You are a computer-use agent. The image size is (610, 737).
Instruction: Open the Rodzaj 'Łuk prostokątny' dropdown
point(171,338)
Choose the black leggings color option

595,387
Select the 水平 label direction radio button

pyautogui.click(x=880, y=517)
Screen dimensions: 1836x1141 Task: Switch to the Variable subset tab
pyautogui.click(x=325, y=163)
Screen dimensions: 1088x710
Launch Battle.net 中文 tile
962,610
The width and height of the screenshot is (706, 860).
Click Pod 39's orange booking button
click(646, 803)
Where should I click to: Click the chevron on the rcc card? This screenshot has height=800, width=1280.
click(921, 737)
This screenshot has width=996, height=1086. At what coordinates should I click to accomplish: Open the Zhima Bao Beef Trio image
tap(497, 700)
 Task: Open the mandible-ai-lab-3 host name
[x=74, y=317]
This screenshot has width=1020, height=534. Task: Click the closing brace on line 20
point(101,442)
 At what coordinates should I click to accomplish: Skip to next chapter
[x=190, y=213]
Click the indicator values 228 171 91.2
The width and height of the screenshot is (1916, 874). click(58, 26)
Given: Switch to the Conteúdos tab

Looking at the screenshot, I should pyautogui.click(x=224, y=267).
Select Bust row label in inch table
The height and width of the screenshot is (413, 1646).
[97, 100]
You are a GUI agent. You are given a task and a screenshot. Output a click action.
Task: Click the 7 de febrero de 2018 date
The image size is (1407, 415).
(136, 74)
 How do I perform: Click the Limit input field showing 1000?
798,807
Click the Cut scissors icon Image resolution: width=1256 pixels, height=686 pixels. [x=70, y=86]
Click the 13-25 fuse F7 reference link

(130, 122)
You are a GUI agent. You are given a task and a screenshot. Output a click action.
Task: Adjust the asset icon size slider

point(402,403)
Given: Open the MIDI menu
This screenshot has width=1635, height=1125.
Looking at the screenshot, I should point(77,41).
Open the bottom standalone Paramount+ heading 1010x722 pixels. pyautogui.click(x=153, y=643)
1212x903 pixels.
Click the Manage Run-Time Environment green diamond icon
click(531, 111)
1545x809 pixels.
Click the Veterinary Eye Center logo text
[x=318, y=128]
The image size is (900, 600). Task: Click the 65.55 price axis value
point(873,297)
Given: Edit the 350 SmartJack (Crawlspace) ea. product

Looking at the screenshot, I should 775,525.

_TASK TO COMPLETE_
With no line skipped, repeat the records exactly.

_SOLVED PROBLEM_
You are a computer-use agent. The image size is (610, 737).
Instruction: Open the Rodzaj 'Łuk prostokątny' dropdown
point(171,338)
Choose the black leggings color option

595,387
Select the 水平 label direction radio button

pyautogui.click(x=880, y=517)
Screen dimensions: 1836x1141 Task: Switch to the Variable subset tab
pyautogui.click(x=325, y=163)
Screen dimensions: 1088x710
Launch Battle.net 中文 tile
962,610
The width and height of the screenshot is (706, 860).
Click Pod 39's orange booking button
click(646, 803)
Where should I click to: Click the chevron on the rcc card? This screenshot has height=800, width=1280.
click(921, 737)
This screenshot has width=996, height=1086. At what coordinates should I click to accomplish: Open the Zhima Bao Beef Trio image
tap(497, 700)
 Task: Open the mandible-ai-lab-3 host name
[x=74, y=317]
This screenshot has width=1020, height=534. Task: Click the closing brace on line 20
point(101,442)
 At what coordinates should I click to accomplish: Skip to next chapter
[x=190, y=213]
Click the indicator values 228 171 91.2
The width and height of the screenshot is (1916, 874). click(58, 26)
Given: Switch to the Conteúdos tab

Looking at the screenshot, I should pyautogui.click(x=224, y=267).
Select Bust row label in inch table
The height and width of the screenshot is (413, 1646).
[97, 100]
You are a GUI agent. You are given a task and a screenshot. Output a click action.
Task: Click the 7 de febrero de 2018 date
The image size is (1407, 415).
(136, 74)
 How do I perform: Click the Limit input field showing 1000?
798,807
Click the Cut scissors icon Image resolution: width=1256 pixels, height=686 pixels. [x=70, y=86]
Click the 13-25 fuse F7 reference link

(130, 122)
You are a GUI agent. You are given a task and a screenshot. Output a click action.
Task: Adjust the asset icon size slider

point(402,403)
Given: Open the MIDI menu
This screenshot has width=1635, height=1125.
Looking at the screenshot, I should point(77,41).
Open the bottom standalone Paramount+ heading 1010x722 pixels. pyautogui.click(x=153, y=643)
1212x903 pixels.
Click the Manage Run-Time Environment green diamond icon
click(531, 111)
1545x809 pixels.
Click the Veterinary Eye Center logo text
[x=318, y=128]
The image size is (900, 600). Task: Click the 65.55 price axis value
point(873,297)
Given: Edit the 350 SmartJack (Crawlspace) ea. product

Looking at the screenshot, I should 775,525.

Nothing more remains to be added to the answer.